David Cameron would have us believe that we are more in debt than we thought and GB hasn’t put enough by in the times of plenty to do much about it. If he’s right, then we have the choice of borrowing more (but surely not without definitively breaking “the golden rule”) or cutting expenditure; and this might be the sting in the tail for construction.

Many of us have thought that construction is recession-proof for the next few years because the government can’t achieve its policies without building more; and so it has seemed with the demand for the Olympics, more housing, schools, hospitals, prison places, roads and so on. But if these capital costs can no longer be afforded and it’s easy to blame lost promises on someone else (a global credit crunch) then perhaps we had all better tighten our belts.
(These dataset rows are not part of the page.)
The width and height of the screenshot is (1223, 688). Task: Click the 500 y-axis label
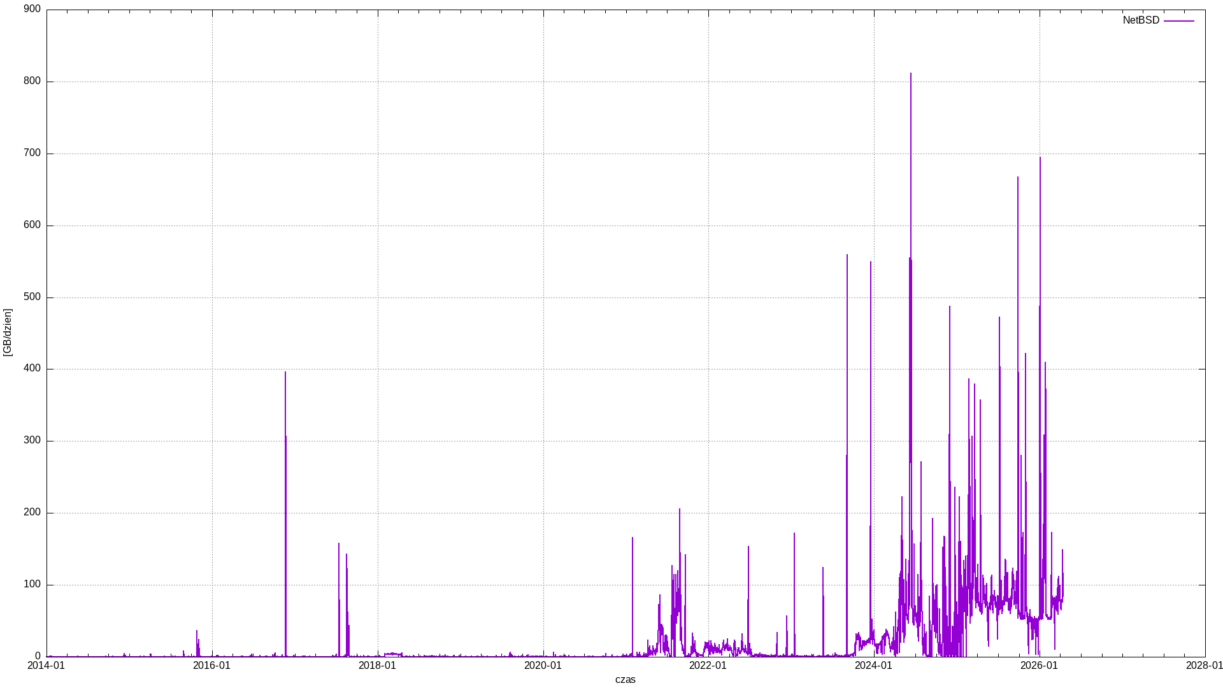coord(32,297)
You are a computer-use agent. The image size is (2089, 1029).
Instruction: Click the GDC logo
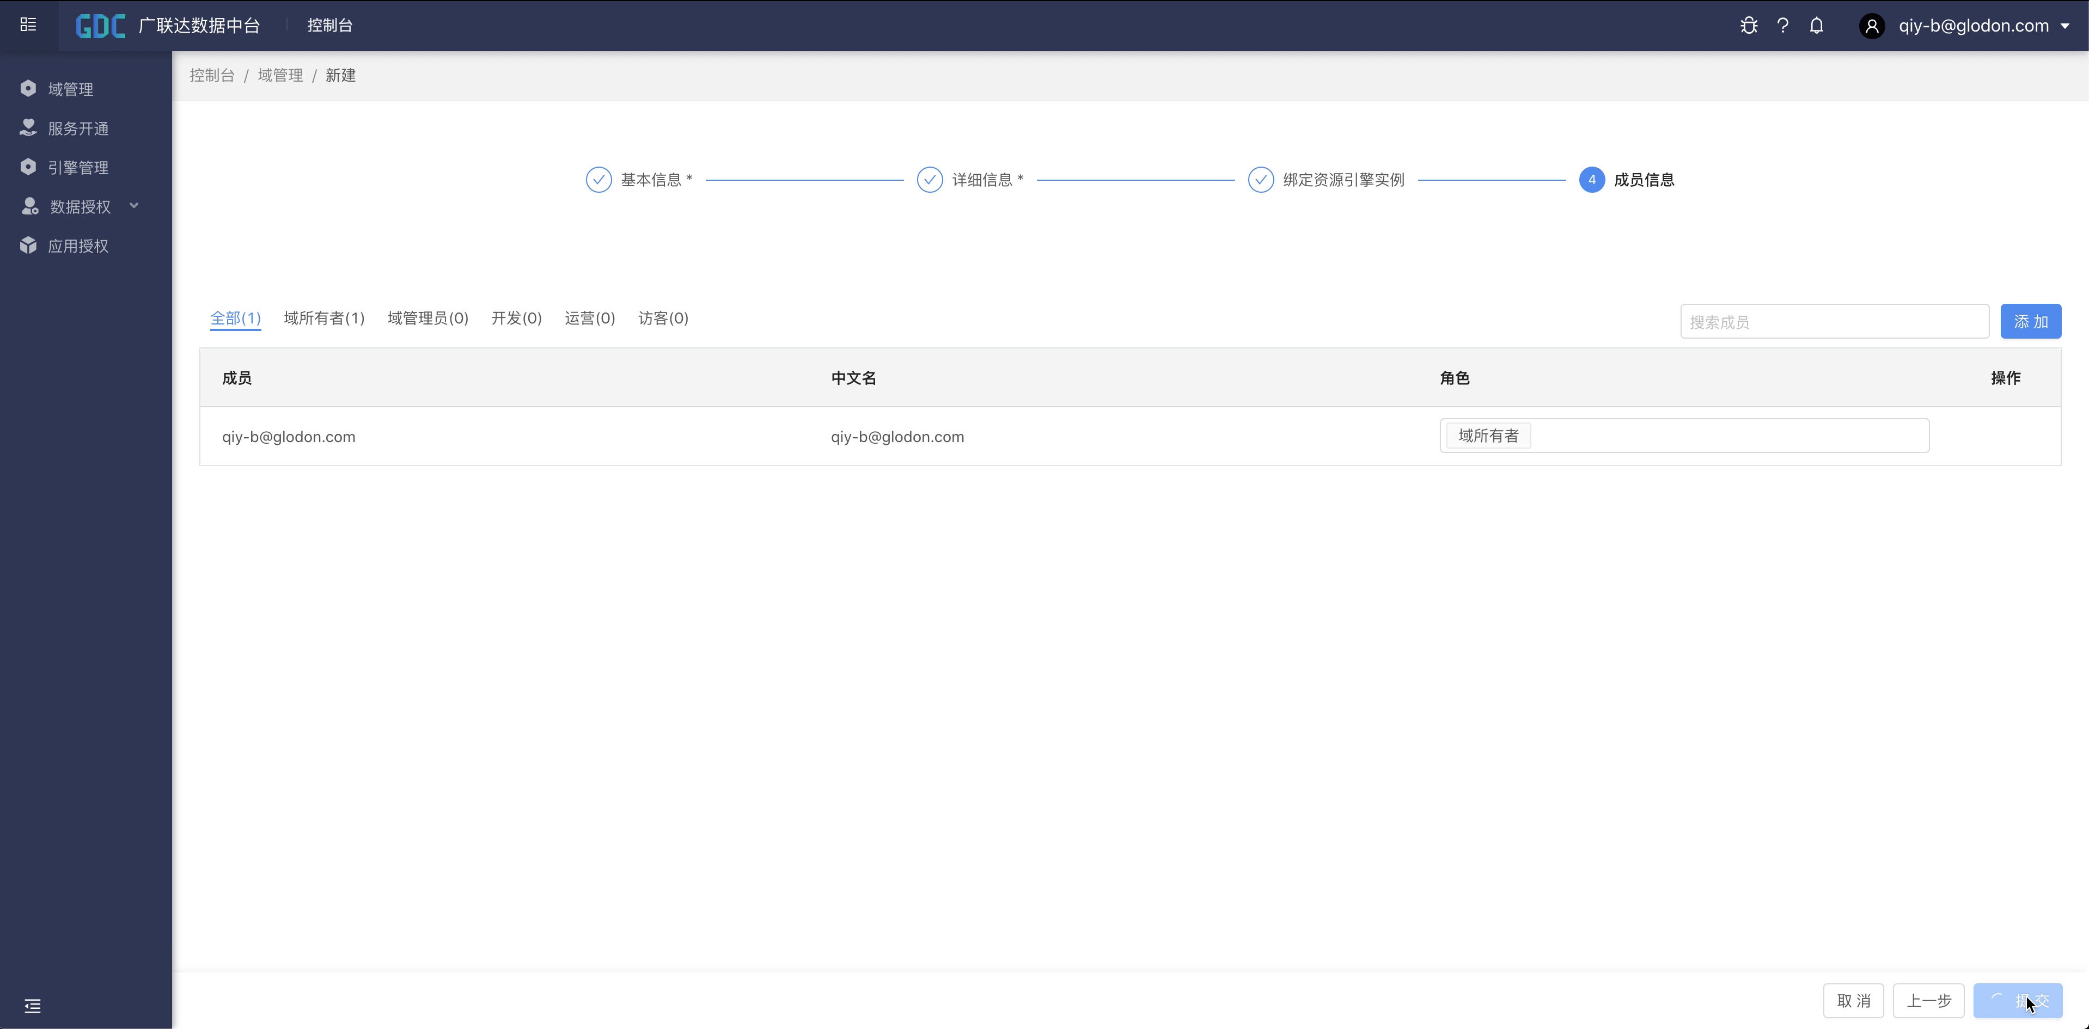[x=101, y=26]
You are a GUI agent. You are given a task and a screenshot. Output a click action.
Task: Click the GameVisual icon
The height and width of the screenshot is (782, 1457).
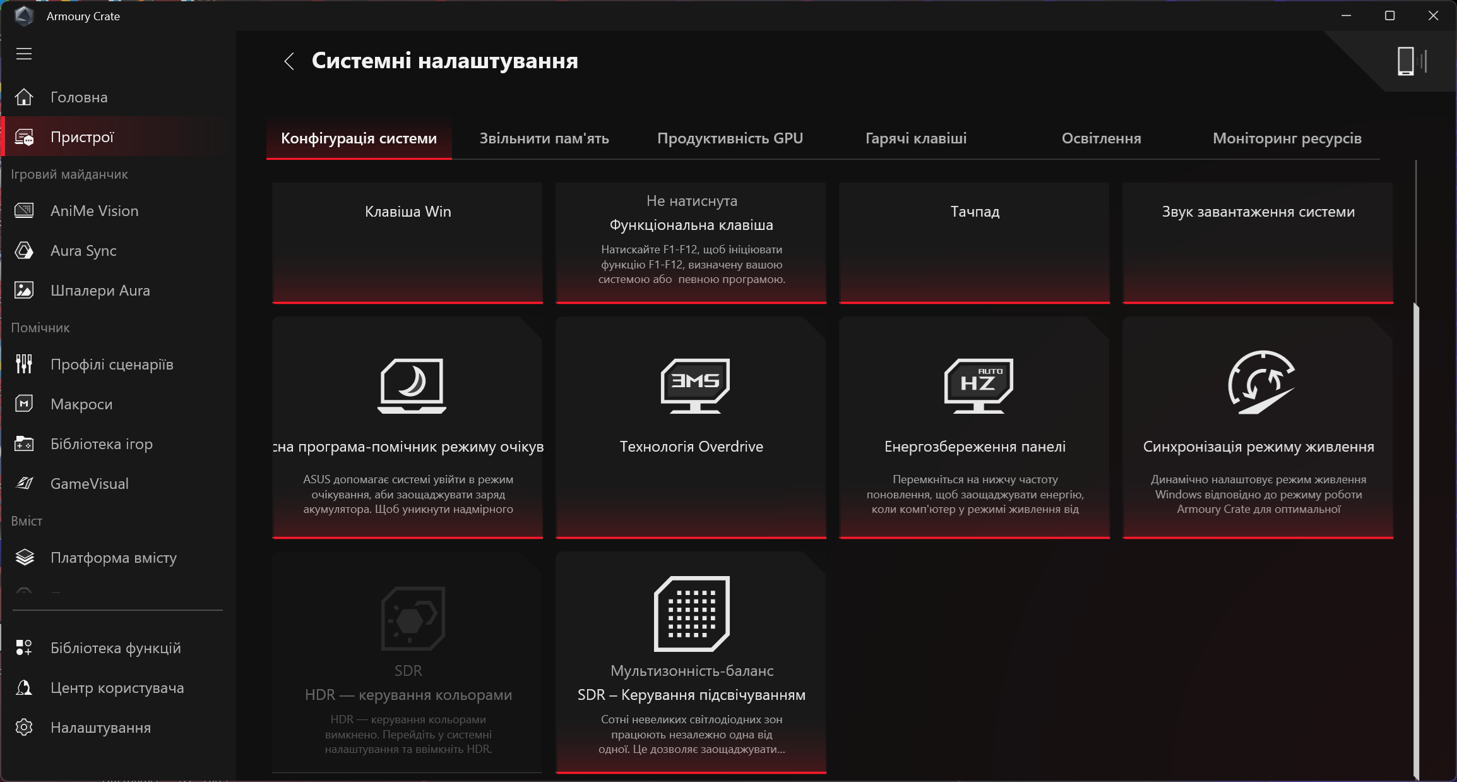point(24,484)
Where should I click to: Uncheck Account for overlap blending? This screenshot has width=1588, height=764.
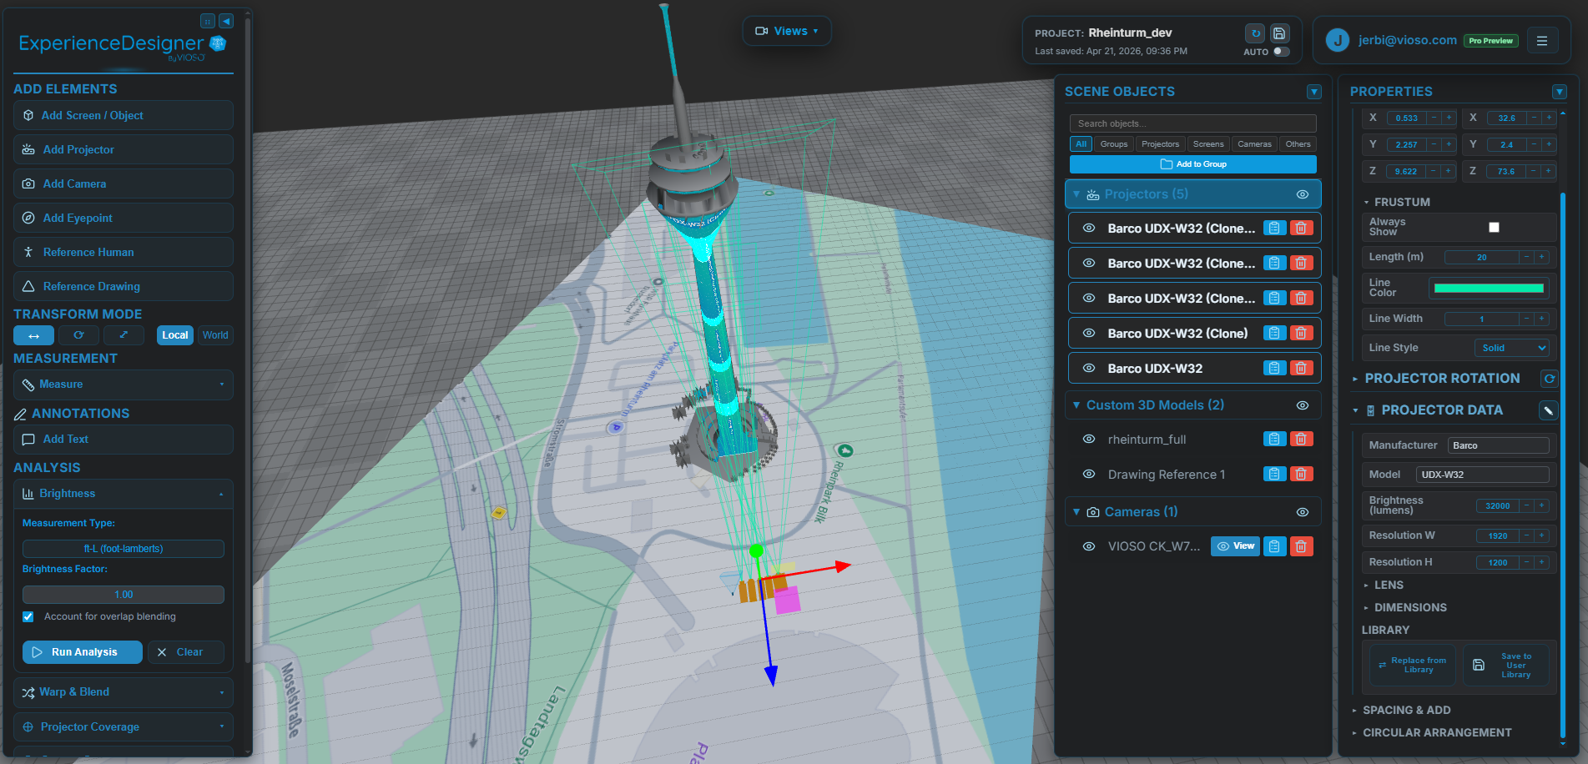[x=28, y=616]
There was certainly nothing of real interest for construction in the budget; more help for small businesses looks likely to be counter-balanced with more costs elsewhere; an extra £10m for training science teachers is paltry when spread nationwide (people win that much on the lottery); more funding for affordable homes looks attractive but one has to hedge the bet until the small print is deciphered – is it new money, old money or repackaged? In any event the package of housing and mortgage measures looks too thin and too far removed to have any likely impact in kick-starting the housing market.

The only really significant measure at face value is the decision to apply a zero carbon target to all new non-domestic buildings by 2019, although how that really helps to make a dent in moving us towards an 80% reduction in carbon by 2050 when in the next breath the chancellor supports expansion in airport capacity makes me heave with disbelief.

One gets the strong impression that the chancellor has been painted into a corner from which this is the best job he can do, which is not much. For all his personal faults and foibles, Gladstone was a politician; today’s politicians have to be sleight-of-hand magicians. Why can’t we go back to the days when we heard the Budget from the chancellor’s mouth and not in the “day before headlines” and the “day after reports”.